In response to a question about what his biggest mistake in life has been, Musk said that he has routinely made the mistake that talent always trumps personality when it comes to people he works with. He said he’s put too much weight on it being just about the brain, when having a good heart is very important. It’s a mistake he said he has made many times.

On trying to buy intercontinental ballistic missiles from Russia:

Musk says that back in 2001 and 2002, when he was just starting to get into the idea of building tech for space travel, he traveled to Russia three times trying to figure out how he could buy Russian intercontinental ballistic missiles to aid his idea. He says when he got back from his third trip he started to realize that his original premise to use that technology, and work outside of the U.S., was wrong. “The U.S. is a nation of explorers,” says Musk.

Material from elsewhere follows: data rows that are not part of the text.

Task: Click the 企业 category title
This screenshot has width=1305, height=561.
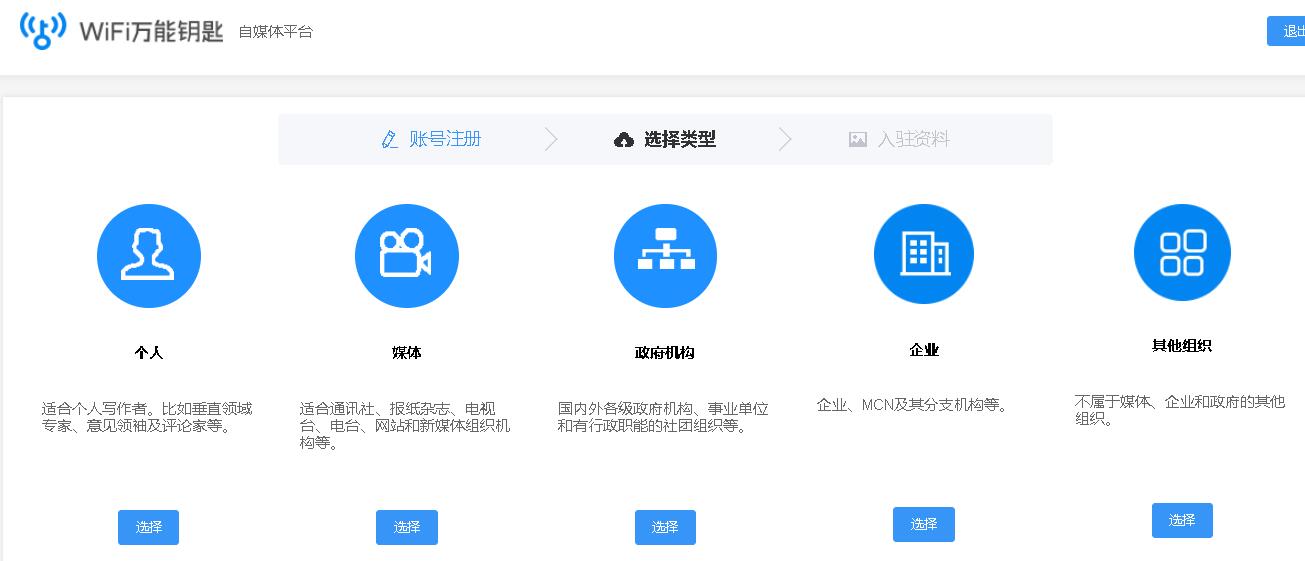Action: click(924, 350)
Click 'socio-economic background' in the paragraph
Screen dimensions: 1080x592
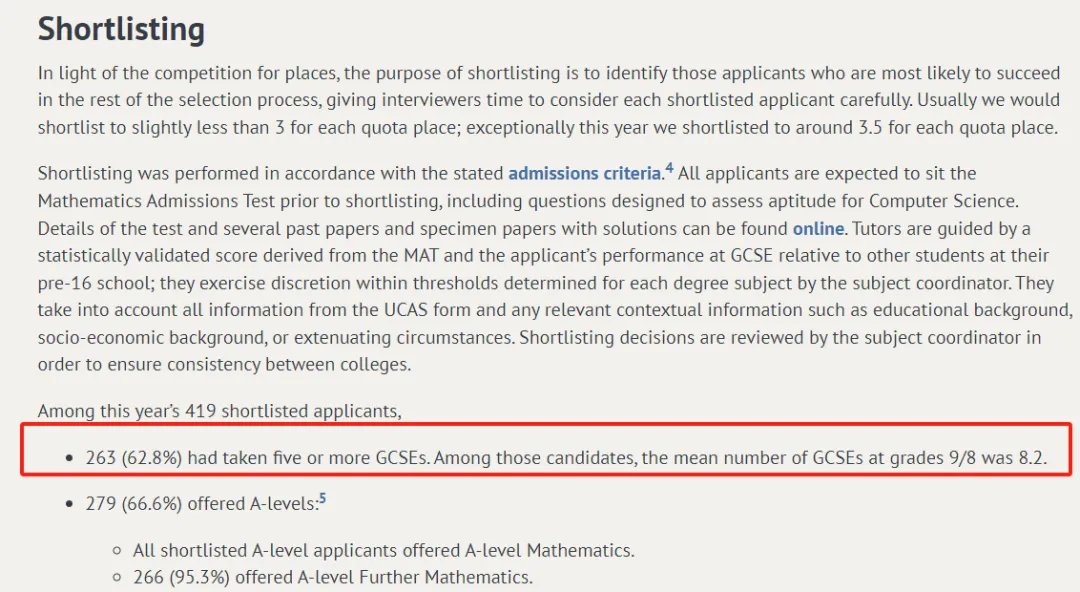click(151, 338)
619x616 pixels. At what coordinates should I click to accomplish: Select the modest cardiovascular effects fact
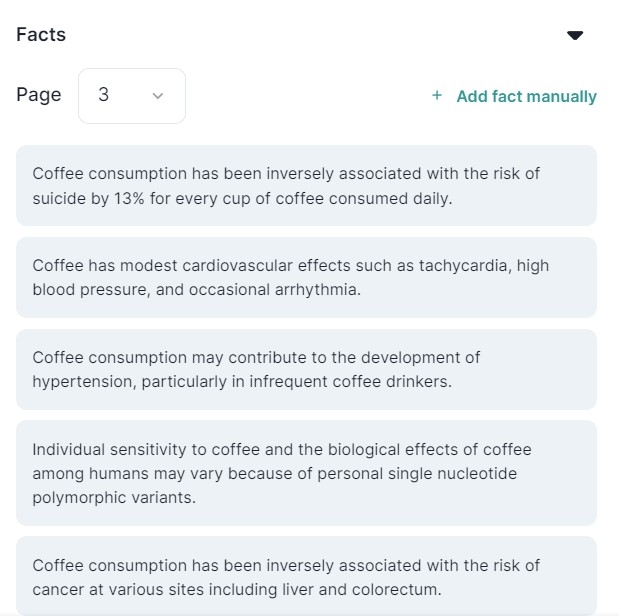[x=306, y=277]
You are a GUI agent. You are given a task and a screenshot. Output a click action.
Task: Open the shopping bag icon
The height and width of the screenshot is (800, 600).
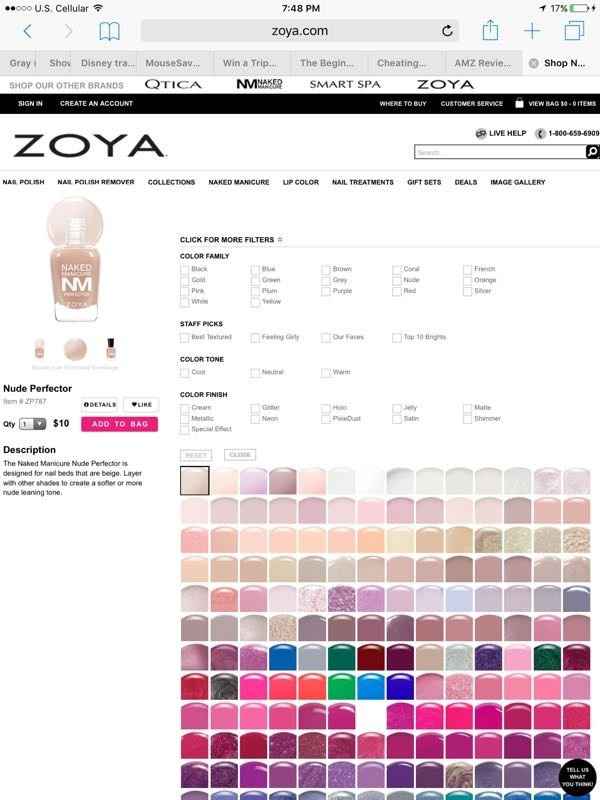click(x=519, y=103)
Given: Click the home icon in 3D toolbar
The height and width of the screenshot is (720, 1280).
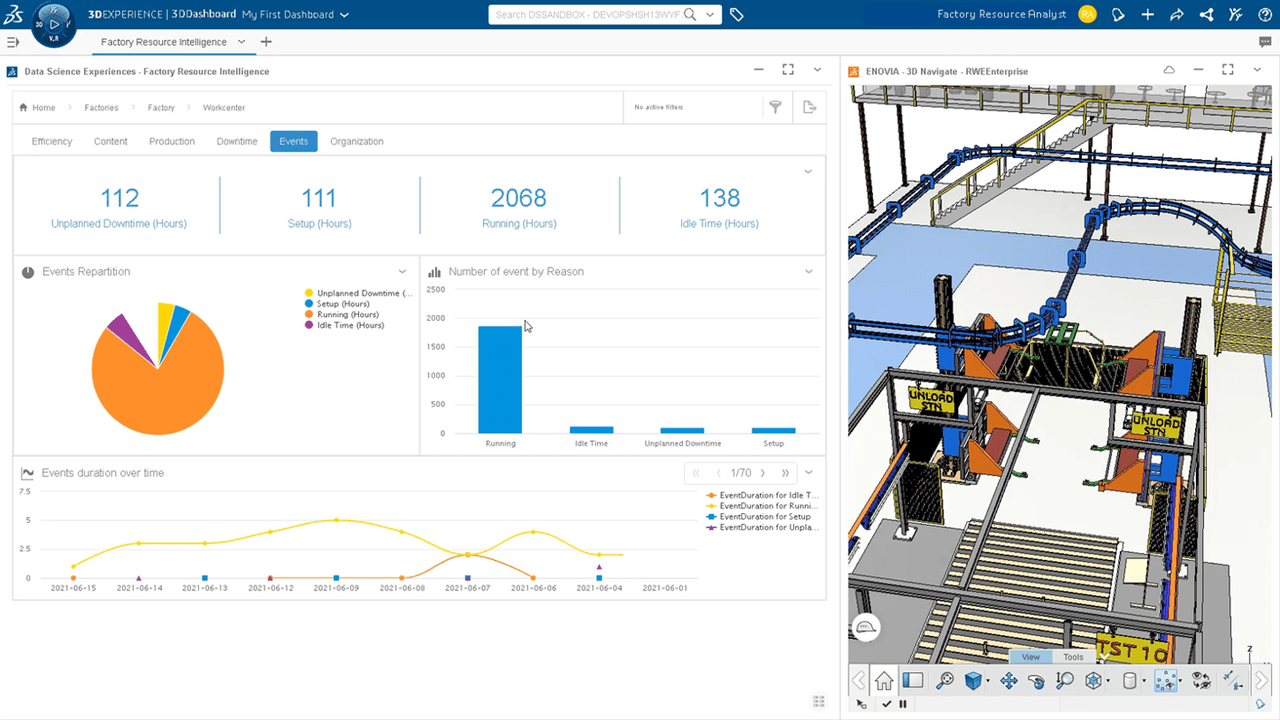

Musk also says he originally wanted to launch a spaceship to Mars that could crash into the planet and germinate a kind of greenhouse, and that he wanted to do such a stunt to help NASA increase their budget to travel to Mars. He said he had looked onto the NASA website and saw no section for Mars travel, and at first he thought maybe it was hidden somewhere.

On what he is most concerned about:

Musk says he will be very disappointed if humanity doesn’t land on Mars in his lifetime. “That’s the thing I’m most concerned about.”

On managing to have a family at the same time as his crazy life:

Musk says he does email on his phone while he spends time with his five kids, and says that’s how he’s able to spend time with them and run two companies. In response to that, interviewer Anderson said that he wasn’t able to do such a thing as it’s negative for both the email and the kids.

Other fun stuff:

  • “Its fun to gamble as long as you are the house,” said Musk.
  • People Musk admires: Founding father Benjamen Franklin, Google co-founder Larry Page, Amazon founder Jeff Bezos.
  • “My buddies from PayPal saved my butt,” said Musk, in reference to when Peter Thiel and the Founders Fund backed SpaceX in a crucial time before its successes.
  • “Don’t compete with China on a commodity product,” said Musk referring to the failure of solar companies like Solyndra.
  • “I would like to die on Mars, just not die on impact on Mars.”